» WORK INSTRUCTIONS:
A. In the article on Emma O’Neil, how much did she weigh at 18?
B. Pick up the article on Emma O’Neil after its last sentence and continue it.

Emma O’Neil says she was so thin she’d get bruises from lying on the hospital bed

Sep 20, 2012 20:01 GMT  ·  By
Emma O’Neil releases her own shocking photos to raise awareness on anorexia
   Emma O’Neil releases her own shocking photos to raise awareness on anorexia

Growing up, Emma O’Neil was just an athletic, sporty girl who would not waste a thought on the number of calories or whether she was “fat.” All that changed in her teens, when she became “Britain’s worst anorexic.”

8 years into her recovery, Emma is now speaking out in the hope of helping other women who might be struggling with life-threatening anorexia.

She’s the face of The Only Way Is Up Foundation and, to prove that the eating disorder is no joke, she’s released a couple of very shocking photos from when she was at her thinnest, Mirror reports.

At 18, Emma weighed no more than a 4-year-old. It was the culmination of years of starving herself in a bid to see how much more weight she could lose.

She says she didn’t start dieting out of vanity but rather out of curiosity. At first, she would make herself sick but she was caught by her mother and forced to give up that habit.

In response, she stopped eating.

“I didn’t realize how ill I was – I didn’t realize what I was doing to myself and my family. Some of my friends I was in hospital with, who weren’t as ill as I was, have died. I’m so lucky to be here,” she says.

» Saved entries:
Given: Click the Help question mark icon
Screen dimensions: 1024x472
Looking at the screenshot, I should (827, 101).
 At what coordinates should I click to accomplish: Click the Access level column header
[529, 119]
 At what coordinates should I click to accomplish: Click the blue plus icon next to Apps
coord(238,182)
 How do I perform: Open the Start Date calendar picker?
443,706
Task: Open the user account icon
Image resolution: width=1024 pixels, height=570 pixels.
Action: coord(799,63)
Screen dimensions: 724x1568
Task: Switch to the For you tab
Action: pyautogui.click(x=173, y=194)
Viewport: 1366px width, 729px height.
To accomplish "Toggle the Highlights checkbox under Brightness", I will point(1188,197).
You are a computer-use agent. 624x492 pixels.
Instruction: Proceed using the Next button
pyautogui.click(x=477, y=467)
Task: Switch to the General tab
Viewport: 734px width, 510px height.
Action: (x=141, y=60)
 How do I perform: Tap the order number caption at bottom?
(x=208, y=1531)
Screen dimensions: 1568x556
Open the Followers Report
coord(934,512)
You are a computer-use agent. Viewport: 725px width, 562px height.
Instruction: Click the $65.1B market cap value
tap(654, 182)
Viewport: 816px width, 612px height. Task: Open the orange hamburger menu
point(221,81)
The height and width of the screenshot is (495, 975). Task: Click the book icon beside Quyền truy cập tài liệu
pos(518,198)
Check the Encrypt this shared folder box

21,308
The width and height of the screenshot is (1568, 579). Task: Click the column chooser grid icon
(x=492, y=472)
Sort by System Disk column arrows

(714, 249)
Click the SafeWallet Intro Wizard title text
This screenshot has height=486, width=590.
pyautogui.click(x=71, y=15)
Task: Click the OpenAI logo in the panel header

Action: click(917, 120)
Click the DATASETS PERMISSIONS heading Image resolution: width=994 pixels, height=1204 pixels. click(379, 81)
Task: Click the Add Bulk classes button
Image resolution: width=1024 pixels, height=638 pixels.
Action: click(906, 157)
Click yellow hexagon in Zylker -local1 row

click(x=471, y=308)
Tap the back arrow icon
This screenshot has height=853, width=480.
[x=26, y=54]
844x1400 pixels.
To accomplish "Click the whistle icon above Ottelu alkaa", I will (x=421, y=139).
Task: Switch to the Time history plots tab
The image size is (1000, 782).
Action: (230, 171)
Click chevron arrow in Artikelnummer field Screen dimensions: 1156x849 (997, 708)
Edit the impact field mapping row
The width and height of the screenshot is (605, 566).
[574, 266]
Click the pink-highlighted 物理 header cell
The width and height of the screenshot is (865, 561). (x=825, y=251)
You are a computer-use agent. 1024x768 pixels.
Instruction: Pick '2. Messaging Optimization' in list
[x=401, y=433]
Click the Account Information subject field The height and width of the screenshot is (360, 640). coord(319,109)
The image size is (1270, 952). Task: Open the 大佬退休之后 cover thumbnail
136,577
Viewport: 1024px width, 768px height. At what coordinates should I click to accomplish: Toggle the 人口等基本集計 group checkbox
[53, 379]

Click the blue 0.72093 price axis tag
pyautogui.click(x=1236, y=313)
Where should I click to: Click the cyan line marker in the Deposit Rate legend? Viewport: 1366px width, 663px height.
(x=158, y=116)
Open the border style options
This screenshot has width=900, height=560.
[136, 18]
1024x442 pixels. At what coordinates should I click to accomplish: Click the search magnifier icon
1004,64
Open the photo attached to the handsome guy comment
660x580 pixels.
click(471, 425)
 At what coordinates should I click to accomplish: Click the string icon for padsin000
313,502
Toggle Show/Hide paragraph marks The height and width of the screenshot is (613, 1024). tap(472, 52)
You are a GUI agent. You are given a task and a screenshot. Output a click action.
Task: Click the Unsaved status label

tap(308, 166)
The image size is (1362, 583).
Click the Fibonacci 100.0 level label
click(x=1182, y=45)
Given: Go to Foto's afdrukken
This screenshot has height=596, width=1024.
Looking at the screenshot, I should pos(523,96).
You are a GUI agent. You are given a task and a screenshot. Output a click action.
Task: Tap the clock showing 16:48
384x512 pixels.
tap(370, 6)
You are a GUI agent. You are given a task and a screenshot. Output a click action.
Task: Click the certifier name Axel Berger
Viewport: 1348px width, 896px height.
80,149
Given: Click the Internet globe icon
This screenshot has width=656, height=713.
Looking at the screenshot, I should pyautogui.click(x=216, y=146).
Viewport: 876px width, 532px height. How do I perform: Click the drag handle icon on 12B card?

» ANSWERS TO THE EXERCISES:
A. At 18, she weighed no more than a 4-year-old.

B.
She spent most of her teen years in hospitals and recalls times when she was actually force-fed by nurses because she would pull out her feeding tubes.

To Emma, at that time, being told that she was “the worst anorexic” doctors had seen was something she took pride in.

“I was so thin I couldn’t even sleep on a normal hospital bed. My bones were like razor blades jutting out and I was left bruised,” she recalls.

“It certainly wasn’t a vanity thing, because I was a very sporty teenager and wasn’t chubby at all. I have a very addictive personality and I remember trying to see how thin I could get, and I started being sick after I ate,” Emma says.

She describes anorexia as a “prison” from which she’s happy she managed to get out alive. Many of her friends didn’t.

This is why she’s now using her voice and her own experience to shock women in realizing what a dangerous slope this is. She’s also working with medical staff to help them better cope with anorexics.

“I want to do all I can to help other people who are suffering,” she says.